United States Senator from New Hampshire
- In office November 6, 1918 – March 3, 1933
- Preceded by: Irving W. Drew
- Succeeded by: Fred H. Brown

President pro tempore of the United States Senate
- In office March 6, 1925 – March 3, 1933
- Preceded by: Albert B. Cummins
- Succeeded by: Key Pittman

3rd United States Minister to Montenegro
- In office May 31, 1910 – September 30, 1912
- President: William Howard Taft
- Preceded by: Richmond Pearson
- Succeeded by: Jacob Gould Schurman

United States Minister to Greece
- In office July 5, 1909 – September 30, 1912
- President: William Howard Taft
- Preceded by: Richmond Pearson
- Succeeded by: Jacob Gould Schurman

Personal details
- Born: February 9, 1869 Lubec, Maine
- Died: December 20, 1944 (aged 75) Concord, New Hampshire
- Party: Republican
- Education: Dartmouth College (B.A., M.A.)
- Profession: Newspaper editor, diplomat

= George H. Moses =

American politician (1869–1944)

George Higgins Moses (February 9, 1869 – December 20, 1944) was a U.S. diplomat and political figure. He served as a United States senator from New Hampshire and was chosen as the Senate's president pro tempore.

==Biography==
George H. Moses was born in Lubec, Maine on February 9, 1869. He was raised in Eastport, Maine, and Franklin, New Hampshire, and graduated from Phillips Exeter Academy in 1887. He graduated from Dartmouth College in 1890, and was a member of the Psi Upsilon fraternity. In 1893 he received a Master of Arts degree from Dartmouth.

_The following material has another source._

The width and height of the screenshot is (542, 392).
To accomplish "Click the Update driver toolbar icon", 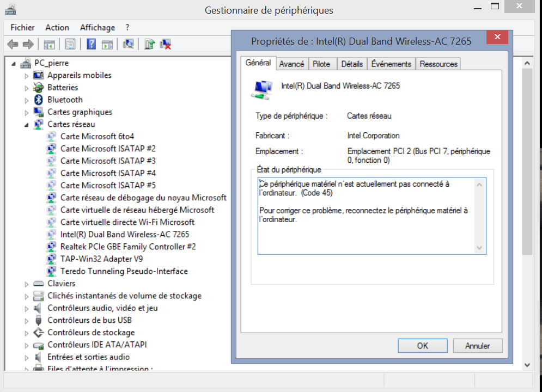I will click(149, 44).
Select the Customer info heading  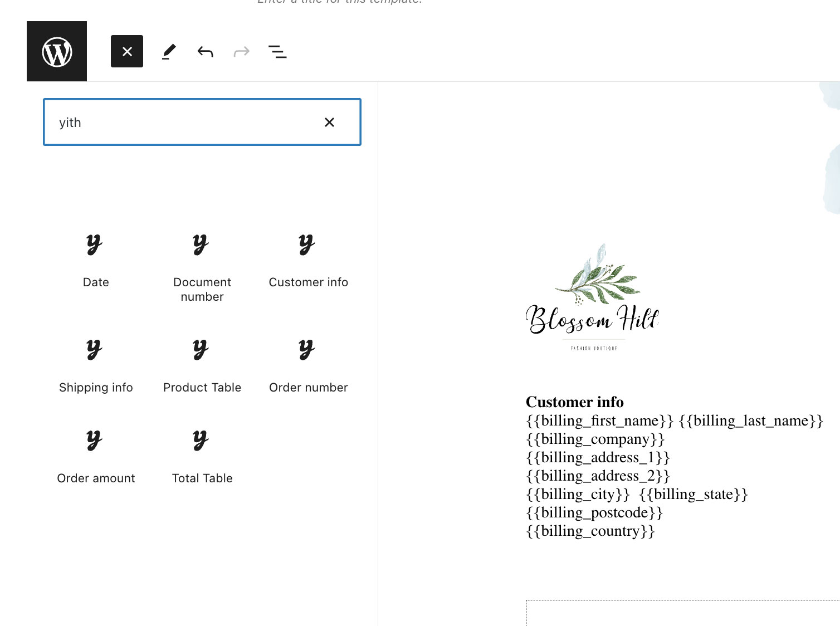pyautogui.click(x=574, y=402)

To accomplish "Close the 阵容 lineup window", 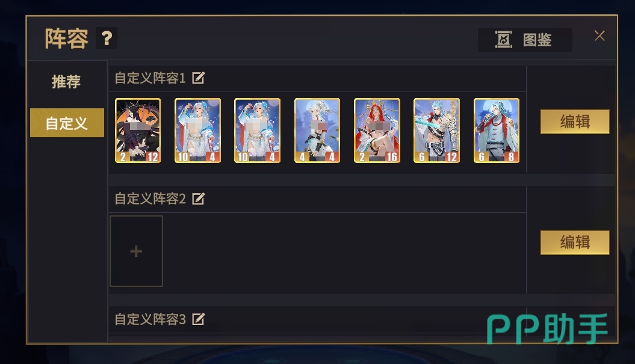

After graduating, though he considered a job teaching Latin and Greek, he instead joined the Concord Monitor, and became a newspaper editor.

He was private secretary to Governor David H. Goodell from 1889 to 1891. Moses then went into journalism, working as a reporter, news editor, and chief editor for the Concord Evening Monitor from 1892 to 1918. Moses was a member of the New Hampshire Forestry Commission from 1893 to 1907, and served as the commission's secretary. Moses was a delegate to the 1908 Republican National Convention.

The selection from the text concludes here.